菅野:菅野結以が@FMからお送りしています『LiveFans』11月のマンスリーゲストは、この方です!

黒木:黒木渚です。よろしくお願いします。

菅野:よろしくお願いします。もちろん歌っている方なんですけど、黒木さんは。それだけじゃなく、小説家の顔もあると…。

黒木:そうなんです。

菅野:今年の4月に初の単行本『本性』と、文庫本『壁の鹿』を発売されたということで…前からCDに付いていたりはしたけど、ついに単行本としても出したりして、本格的に小説家として歩き始めている感じがあるんですけど、小説書くのと曲作るのって全然脳みそ違いますか?使うところ…。

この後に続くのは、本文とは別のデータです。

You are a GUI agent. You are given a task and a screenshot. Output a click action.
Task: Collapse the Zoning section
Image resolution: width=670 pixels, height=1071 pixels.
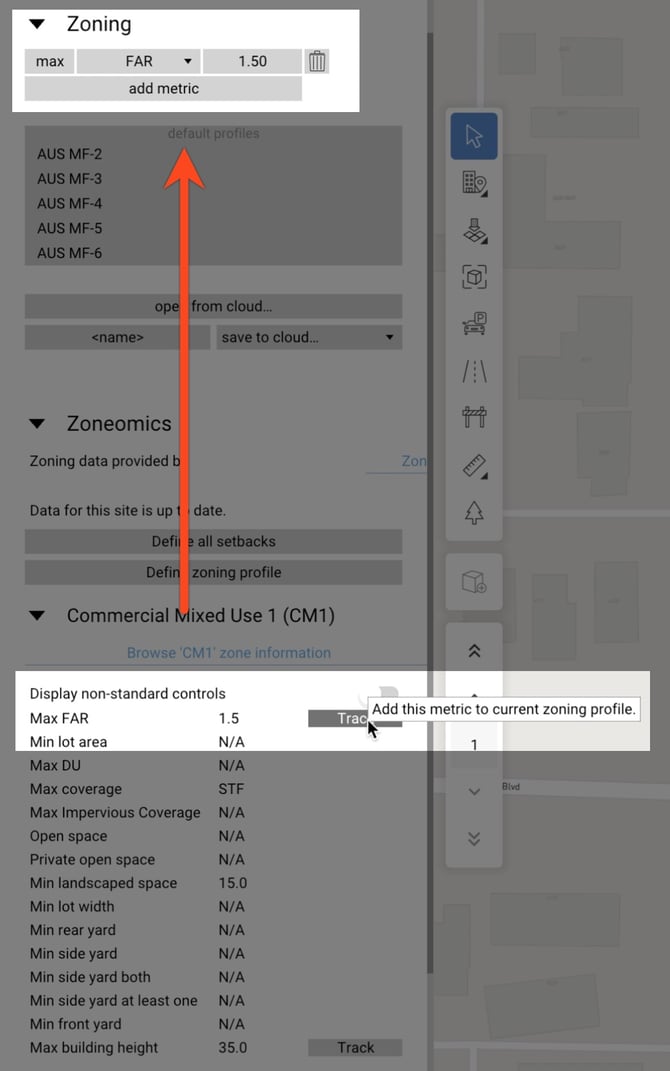(37, 23)
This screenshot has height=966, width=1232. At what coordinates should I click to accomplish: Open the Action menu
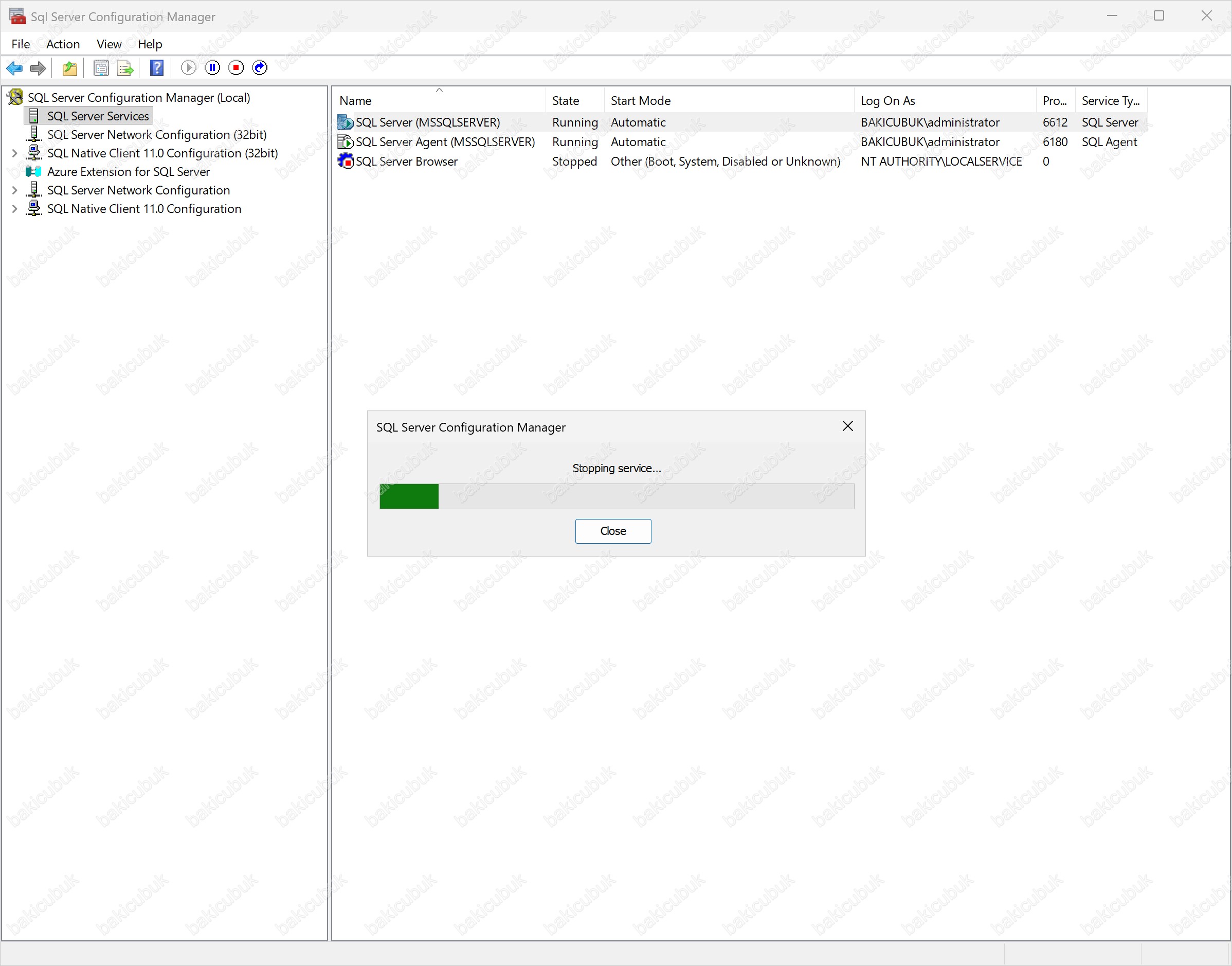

黒木:そうですね。違うところも結構あります。元々感じてたのは、小説は足し算だし、歌詞作りは引き算だなと思っていて。

菅野:へぇー。

黒木:努力の方向性も違うし、小説を書くときは根気が要るけど、曲書くときは集中力みたいな、ベクトルの違いみたいなのってすごい感じてたんですよ。単行本『本性』を書いて要るときは、喉の調子が良くなくて、苛立ちというかフラストレーションみたいなものがすごくあって、それを推進力にしていたせいか、そこで気付いたのは、曲作ってるときって美味しいご飯を誰かにごちそうしてあげたいって思ってるみたいな気持ちなんですよ。美味しいものを作って「誰かを幸せにできますように」みたいな気持ちで曲書いてるのに、小説書いてるときは、「この臭い靴下を嗅がせてやろう」みたいな気持ちなんですよ(笑)。嫌がる顔を何度も何度も見たいみたいな、お父さんの心境というか…(笑)。

菅野:例えが分かりやすい、すごく(笑)。

黒木:それに気付いちゃうと楽しくなってくるんですよね。

菅野:へぇー。そう聞くと意外と音楽を作っているときよりも、小説のほうがより自分のドロっとした部分が出るというか、そういうことだったりするんですか?

黒木:そうですね。発散具合で言ったらめちゃめちゃ発散できるかなと思うんですけどね。あと、取り繕わないほうが面白いものが書けたりするんで、カッコイイ自分を小説に書いてても意味ないし、意味ないというか面白くないんですよね、そういうのって。というよりも、今まで私が育ててきた本当は人様に見せたくないんですけどねっていう部分を克明に書いたほうがやっぱり面白いような気がするんですよね。曲の場合はリリースした後も一生その曲を歌いながら生きていくじゃないですか。で、自分自身がその歌を歌うってなるとやっぱりカッコイイやつを作りたいなってなるんですけど、小説だとその場で吐き出しちゃうっていう感じなんで…。

菅野:たしかに朗読することもないですよね。あとは各自でどうぞみたいな感じですもんね。

黒木:そうそう。お食べくださいみたいな(笑)。

菅野:面白い。そういう違いがあるんだ。たしかに音楽のときからやっぱり黒木さんは<言葉の人>だなっていう感じはすごくして、人が使わない言葉を見つけてきたりとか、発明みたいな言葉の組み合わせとかをされる人で、小説のときもそれに加えてすごいユーモアがあるというか、そんな感じがしたのはその部分なのかな。カッコつけない。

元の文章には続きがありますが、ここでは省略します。